Fire after the commerce backend confirms order success — typically in the navigation-to-thank-you-screen handler. Don't pass the order ID, total, or line items. If you fire from your backend (more reliable for delayed-confirmation flows), use the same event_name.
▸Install the Kotlin (Android) SDK
// build.gradle.kts (app module)
dependencies {
implementation("com.respectlytics:respectlytics-kotlin:3.0.0")
}
Pure Kotlin coroutines implementation. No Java dependencies, no Google Play Services dependencies. ~300KB DEX overhead — compare to roughly 3.8MB for Firebase Analytics (a measurable cold-start improvement on lower-end devices).
▸Initialize Respectlytics in Kotlin (Android)
import com.respectlytics.android.Respectlytics
class MyApplication : Application() {
override fun onCreate() {
super.onCreate()
Respectlytics.configure(this, appKey = "<YOUR_APP_KEY>")
}
}
Initialize once in Application.onCreate. No additional permissions in the manifest — INTERNET is sufficient. The SDK does not request AD_ID, does not query AdvertisingIdClient, and does not declare ACCESS_NETWORK_STATE.
▸Track the event in Kotlin (Android)
import com.respectlytics.android.Respectlytics
class CheckoutCoordinator(private val orderApi: OrderApi) {
suspend fun completeOrder(cartId: String) {
val result = orderApi.placeOrder(cartId)
if (result.isSuccess) {
Respectlytics.track("checkout_complete")
} else {
Respectlytics.track("checkout_failed")
}
}
}
Track the failure case too — checkout_failed rate over checkout_start rate is your payment-acceptance signal.
✦Privacy & implementation notes
If you accept payments via Apple Pay, Google Pay, or 3D-Secure flows, the final order confirmation arrives server-side via webhook — sometimes seconds after the user has closed the app. Client-side checkout_complete will miss those. Server-side firing from your commerce-backend webhook handler produces a clean count.
Resist the urge to put order total into product analytics, even "for cohort analysis." Once revenue is in your analytics pipeline, every analyst will use it for something — and the lack of refund-aware mutation, currency conversion, and tax handling will silently corrupt every report. Keep revenue in commerce.

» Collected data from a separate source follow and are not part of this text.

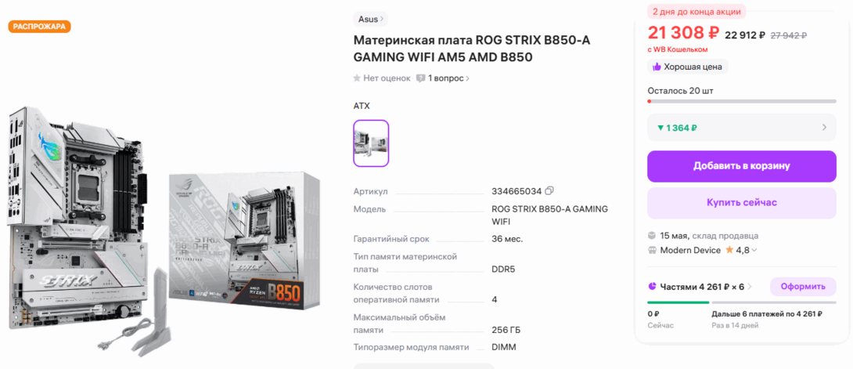Image resolution: width=853 pixels, height=369 pixels.
Task: Click the Осталось 20 шт stock progress bar
Action: pyautogui.click(x=741, y=101)
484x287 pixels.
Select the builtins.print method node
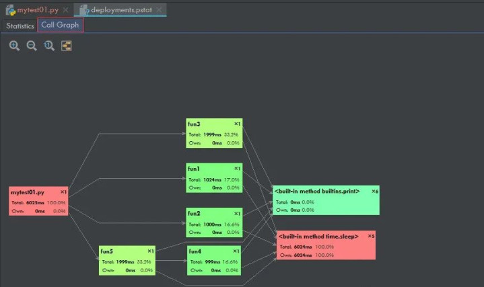tap(326, 200)
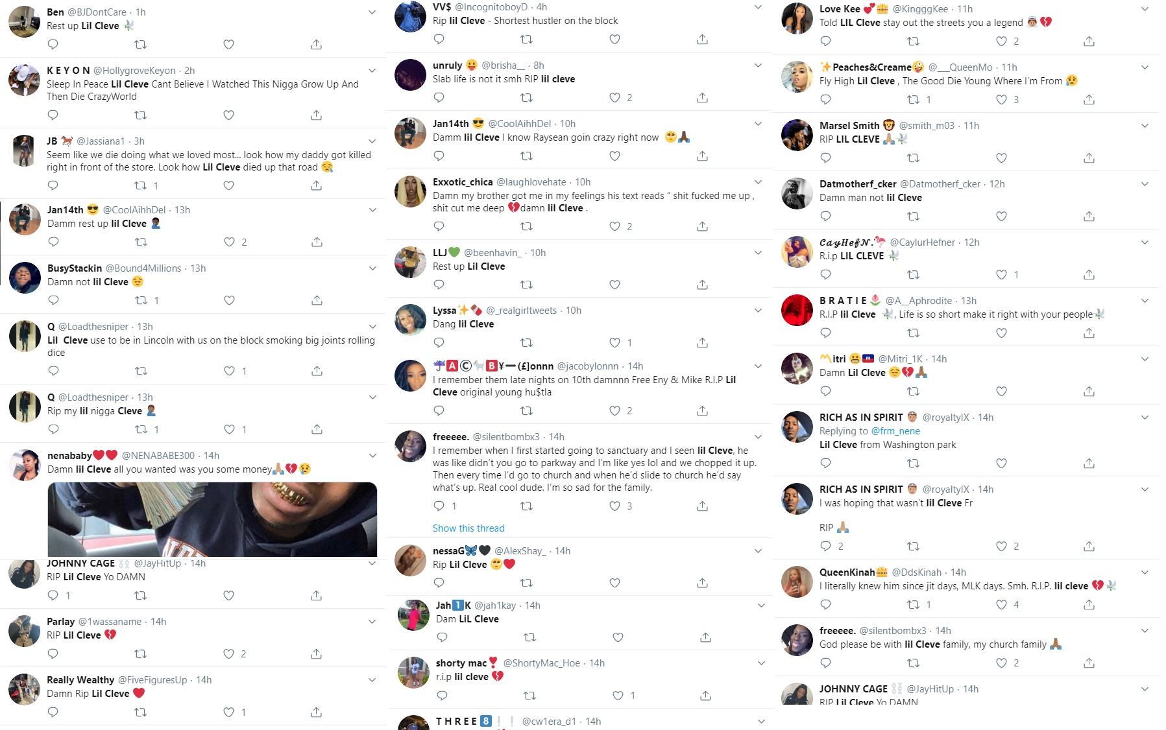Reply to Ben's "Rest up Lil Cleve" tweet
This screenshot has height=730, width=1166.
click(x=53, y=45)
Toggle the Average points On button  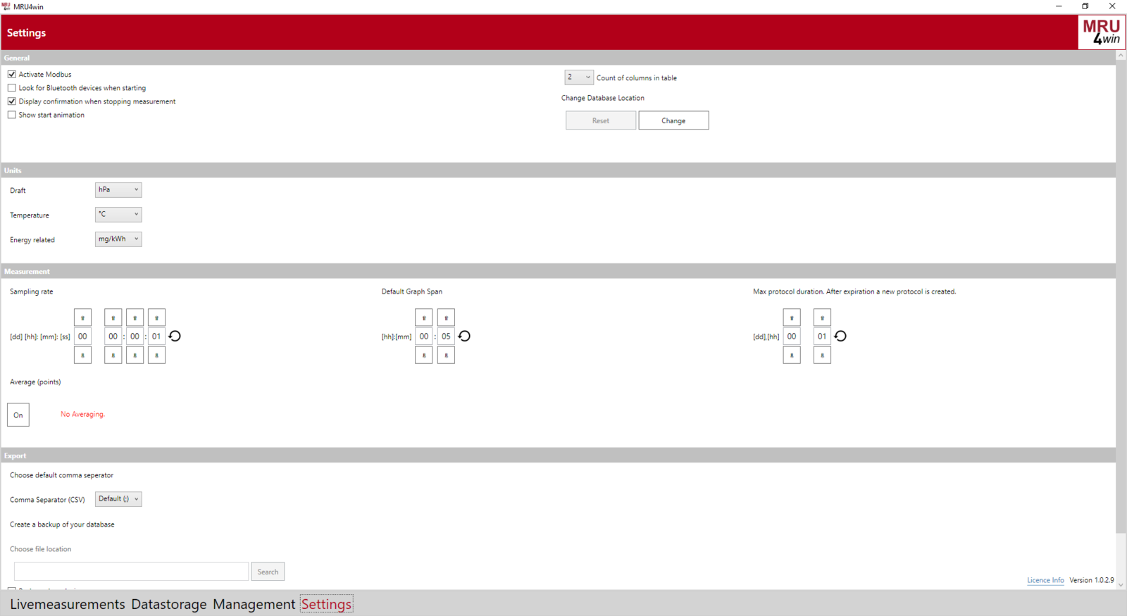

Many teams discover the com.google.android.gms.permission.AD_ID permission in their merged manifest only after Google Play flags them — usually because a transitive dependency dragged it in. Respectlytics's Kotlin SDK has no Google Play Services dependency at all, so it cannot contribute to that merge.
The SDK is implemented as pure Kotlin coroutines with no Java sources, no RxJava, and no platform channels. Events are queued in a Channel<Event> buffered to a small ring (RAM-only), drained by a coroutine that flushes every 30 seconds or on backgrounding. There is no SharedPreferences usage.
⇋How this compares to other analytics SDKs
| Checkout complete event | Firebase Analytics | Mixpanel | Respectlytics |
|---|---|---|---|
| Order ID stored | Yes | Yes | Rejected by API |
| Order total / line items | Yes | Yes | Rejected by API |
| Per-user revenue attribution | Yes | Yes | Use commerce backend |
| Conversion-rate by country / platform | Per-user | Per-user | Session-grouped |
| Refund / chargeback handling | Per-event mutation | Per-event mutation | Out of scope (use commerce backend) |
❓Frequently asked questions
How do we measure conversion rate without per-user attribution?
Per-session. The rate of sessions emitting checkout_complete divided by sessions emitting add_to_cart (or checkout_start) is the funnel rate. Country-bucketed and platform-bucketed gives you the segments. Per-user lifetime metrics live in your commerce backend, where they belong.
Where do we fire — client or server?
Server-side from the commerce backend's order-confirmation webhook is the most reliable path — client-side fires miss orders confirmed after the user closed the app. Use the Respectlytics REST API from your backend handler. Pick one; firing from both produces double counts.
Can we still compute average order value?
From your commerce backend, yes — that's where order totals live with authoritative timestamps and refund-aware totals. Respectlytics is the completion-rate signal; AOV is a commerce-backend signal.
What about repeat-buyer rate?
Out of scope for Respectlytics — it's an inherently per-user metric. Your commerce backend or customer-data platform has the customer history. Respectlytics tells you whether checkout is working; your CDP tells you who buys repeatedly.